2.2.3.Hubungan Motivasi Dengan Kinerja

Terdapat 2 faktor yang mempengaruhi pencapaian kinerja, salah satu faktornya adalah :

“Faktor motivasi.

Motivasi terbentuk dari sikap (attitude) seorang pegawai dalam menghadapi situasi (situation) kerja. Motivasi merupakan kondisi yang menggerakan diri pegawai yang terarah untuk mencapai tujuan organisasi (tujuan kerja). Sikap mental merupakan kondisi mental yang mendorong diri pegawai untuk berusaha mencapai prestasi kerja secara maksimal.” (Mangkunegara ; 2002 : 67).

Motif berprestasi adalah suatu dorongan dalam diri pegawai untuk melakukan suatu kegiatan atau tugas dengan sebaik-baiknya agar mampu mencapai prestasi kerja (kinerja) dengan predikat yang diperoleh, yaitu terpuji. Menurut McClelland, sebagaimana dikutip Mangkunegara (2002 : 68), mengemukakan 6 (enam) karakteristik dari pegawai yang memiliki motif berprestasi tinggi, yaitu :

1. Memiliki tanggung jawab pribadi yang tinggi. 2. Berani mengambil resiko.

3. Memiliki tujuan yang realistis.

4. Memiliki rencana kerja yang menyeluruh dan berjuang untuk merealisasi tujuannya.

5. Memanfaatkan umpan balik (feed back) yang konkrit dalam seluruh kegiatan kerja yang dilakukannya.

6. Mencari kesempatan untuk merealisasikan rencana yang telah diprogramkan.

Berdasarkan faktor-faktor yang mempengaruhi kinerja tersebut, pegawai akan mampu mencapai kinerja maksimal jika memiliki motif berprestasi tinggi.

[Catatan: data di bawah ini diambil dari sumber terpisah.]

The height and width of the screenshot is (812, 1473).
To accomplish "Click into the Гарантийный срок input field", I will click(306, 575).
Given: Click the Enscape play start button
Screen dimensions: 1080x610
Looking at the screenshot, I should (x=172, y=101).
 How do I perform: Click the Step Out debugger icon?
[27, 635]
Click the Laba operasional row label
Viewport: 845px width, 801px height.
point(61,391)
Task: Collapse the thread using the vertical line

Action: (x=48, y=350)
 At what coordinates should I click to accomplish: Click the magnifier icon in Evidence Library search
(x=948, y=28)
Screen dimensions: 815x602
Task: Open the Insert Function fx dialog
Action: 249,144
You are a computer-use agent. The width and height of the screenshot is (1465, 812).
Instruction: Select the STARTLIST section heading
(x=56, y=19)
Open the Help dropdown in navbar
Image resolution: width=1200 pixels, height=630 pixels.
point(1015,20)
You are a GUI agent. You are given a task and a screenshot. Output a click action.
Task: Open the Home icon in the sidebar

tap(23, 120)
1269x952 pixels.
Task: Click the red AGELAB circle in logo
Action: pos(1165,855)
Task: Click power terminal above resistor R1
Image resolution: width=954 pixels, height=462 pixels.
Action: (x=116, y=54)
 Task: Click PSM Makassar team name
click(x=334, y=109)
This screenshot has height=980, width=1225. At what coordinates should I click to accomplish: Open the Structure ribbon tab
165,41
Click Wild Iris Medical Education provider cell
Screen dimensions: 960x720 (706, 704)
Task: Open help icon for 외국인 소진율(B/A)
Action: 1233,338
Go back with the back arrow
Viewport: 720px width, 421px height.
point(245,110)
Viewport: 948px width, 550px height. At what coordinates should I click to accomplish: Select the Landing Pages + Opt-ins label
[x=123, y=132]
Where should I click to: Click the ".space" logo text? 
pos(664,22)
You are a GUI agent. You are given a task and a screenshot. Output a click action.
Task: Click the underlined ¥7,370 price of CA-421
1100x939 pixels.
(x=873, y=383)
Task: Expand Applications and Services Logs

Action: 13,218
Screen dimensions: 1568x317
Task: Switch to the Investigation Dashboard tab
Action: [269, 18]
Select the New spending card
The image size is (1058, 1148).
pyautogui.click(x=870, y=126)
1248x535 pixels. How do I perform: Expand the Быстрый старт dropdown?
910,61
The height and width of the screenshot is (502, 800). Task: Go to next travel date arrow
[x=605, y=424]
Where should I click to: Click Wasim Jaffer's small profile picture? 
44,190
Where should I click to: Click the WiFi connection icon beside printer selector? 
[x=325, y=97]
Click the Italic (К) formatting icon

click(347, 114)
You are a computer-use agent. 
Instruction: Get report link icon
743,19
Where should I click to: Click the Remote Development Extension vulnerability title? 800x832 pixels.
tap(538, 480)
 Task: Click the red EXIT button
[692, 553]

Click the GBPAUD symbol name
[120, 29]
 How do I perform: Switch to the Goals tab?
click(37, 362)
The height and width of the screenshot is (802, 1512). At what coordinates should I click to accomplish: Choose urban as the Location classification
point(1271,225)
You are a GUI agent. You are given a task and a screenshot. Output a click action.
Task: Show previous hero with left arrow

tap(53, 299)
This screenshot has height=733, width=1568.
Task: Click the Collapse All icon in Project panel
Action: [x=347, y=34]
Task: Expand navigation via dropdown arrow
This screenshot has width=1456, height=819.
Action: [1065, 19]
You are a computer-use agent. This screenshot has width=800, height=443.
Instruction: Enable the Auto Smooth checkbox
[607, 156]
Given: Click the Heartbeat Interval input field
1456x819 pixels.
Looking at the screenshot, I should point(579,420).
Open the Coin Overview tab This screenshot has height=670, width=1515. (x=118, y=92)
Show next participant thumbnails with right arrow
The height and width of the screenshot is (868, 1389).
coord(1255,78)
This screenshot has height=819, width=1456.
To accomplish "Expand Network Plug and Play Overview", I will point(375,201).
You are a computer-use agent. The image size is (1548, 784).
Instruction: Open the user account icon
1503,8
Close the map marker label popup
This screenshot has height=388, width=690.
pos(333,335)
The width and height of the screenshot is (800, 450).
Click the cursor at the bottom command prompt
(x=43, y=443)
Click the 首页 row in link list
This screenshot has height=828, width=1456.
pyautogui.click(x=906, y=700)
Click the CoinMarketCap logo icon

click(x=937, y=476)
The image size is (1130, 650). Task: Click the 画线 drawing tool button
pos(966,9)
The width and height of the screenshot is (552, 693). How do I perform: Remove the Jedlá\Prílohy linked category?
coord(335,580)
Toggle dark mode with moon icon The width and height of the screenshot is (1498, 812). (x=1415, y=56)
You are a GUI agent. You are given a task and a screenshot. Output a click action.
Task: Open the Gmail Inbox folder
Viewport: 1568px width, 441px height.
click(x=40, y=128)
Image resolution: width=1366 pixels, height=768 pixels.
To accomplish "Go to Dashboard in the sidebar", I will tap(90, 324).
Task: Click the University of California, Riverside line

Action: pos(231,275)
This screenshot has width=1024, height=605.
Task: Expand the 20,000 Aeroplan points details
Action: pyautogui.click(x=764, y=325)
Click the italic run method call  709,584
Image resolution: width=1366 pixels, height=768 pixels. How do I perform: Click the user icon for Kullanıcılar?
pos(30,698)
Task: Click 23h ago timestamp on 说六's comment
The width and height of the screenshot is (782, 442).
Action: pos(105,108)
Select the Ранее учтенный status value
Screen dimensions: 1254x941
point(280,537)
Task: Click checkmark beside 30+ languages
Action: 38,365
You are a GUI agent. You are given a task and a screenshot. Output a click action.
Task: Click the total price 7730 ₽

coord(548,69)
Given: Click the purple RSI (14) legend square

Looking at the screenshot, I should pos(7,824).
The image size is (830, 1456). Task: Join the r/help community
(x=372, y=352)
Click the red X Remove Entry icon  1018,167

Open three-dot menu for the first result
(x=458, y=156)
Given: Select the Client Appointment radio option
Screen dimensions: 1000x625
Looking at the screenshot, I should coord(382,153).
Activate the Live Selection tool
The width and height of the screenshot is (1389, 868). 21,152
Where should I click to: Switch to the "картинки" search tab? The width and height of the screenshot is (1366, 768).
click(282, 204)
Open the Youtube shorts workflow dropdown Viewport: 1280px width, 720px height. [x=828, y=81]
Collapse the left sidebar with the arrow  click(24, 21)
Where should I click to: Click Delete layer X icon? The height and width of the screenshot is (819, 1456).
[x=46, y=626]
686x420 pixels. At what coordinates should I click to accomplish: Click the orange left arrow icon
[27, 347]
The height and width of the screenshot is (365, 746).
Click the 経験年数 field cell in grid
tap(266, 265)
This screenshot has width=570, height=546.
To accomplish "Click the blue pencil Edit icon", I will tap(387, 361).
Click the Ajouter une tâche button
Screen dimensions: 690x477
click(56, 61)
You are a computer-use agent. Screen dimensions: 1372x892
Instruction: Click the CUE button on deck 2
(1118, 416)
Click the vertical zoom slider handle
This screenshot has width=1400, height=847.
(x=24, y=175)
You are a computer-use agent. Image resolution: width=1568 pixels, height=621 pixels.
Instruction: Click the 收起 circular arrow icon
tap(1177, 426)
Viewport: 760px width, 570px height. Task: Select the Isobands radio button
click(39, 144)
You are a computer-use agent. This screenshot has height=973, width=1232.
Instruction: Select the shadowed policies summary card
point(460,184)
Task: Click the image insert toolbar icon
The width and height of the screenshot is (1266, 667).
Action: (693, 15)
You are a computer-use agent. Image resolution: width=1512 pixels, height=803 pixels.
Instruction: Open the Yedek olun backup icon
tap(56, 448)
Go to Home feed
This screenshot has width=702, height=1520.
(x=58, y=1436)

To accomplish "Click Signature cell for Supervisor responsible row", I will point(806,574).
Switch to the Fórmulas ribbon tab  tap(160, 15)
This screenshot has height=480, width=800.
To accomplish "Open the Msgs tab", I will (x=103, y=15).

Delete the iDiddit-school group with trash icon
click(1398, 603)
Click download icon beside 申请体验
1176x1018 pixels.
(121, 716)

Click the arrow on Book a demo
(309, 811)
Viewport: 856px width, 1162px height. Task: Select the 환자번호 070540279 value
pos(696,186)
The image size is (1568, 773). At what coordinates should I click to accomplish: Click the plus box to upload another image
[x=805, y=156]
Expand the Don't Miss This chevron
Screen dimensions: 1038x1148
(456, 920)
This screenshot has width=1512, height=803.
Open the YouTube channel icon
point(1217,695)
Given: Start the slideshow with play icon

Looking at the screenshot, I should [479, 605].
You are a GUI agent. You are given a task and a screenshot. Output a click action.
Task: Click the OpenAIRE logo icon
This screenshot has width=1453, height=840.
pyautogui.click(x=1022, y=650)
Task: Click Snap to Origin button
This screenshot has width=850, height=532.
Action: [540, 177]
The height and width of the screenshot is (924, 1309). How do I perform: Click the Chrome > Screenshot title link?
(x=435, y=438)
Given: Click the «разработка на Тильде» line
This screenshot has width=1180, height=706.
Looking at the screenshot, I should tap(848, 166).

Motif berprestasi yang perlu dimiliki oleh pegawai harus ditumbuhkan dari diri sendiri selain dari lingkungan kerja, hal ini karena motif berprestasi harus ditumbuhkan dari dalam diri sendiri akan membentuk suatu kekuatan diri dan jika situasi lingkungan kerja turut menunjang maka pencapaian kinerja akan lebih mudah dan maksimal.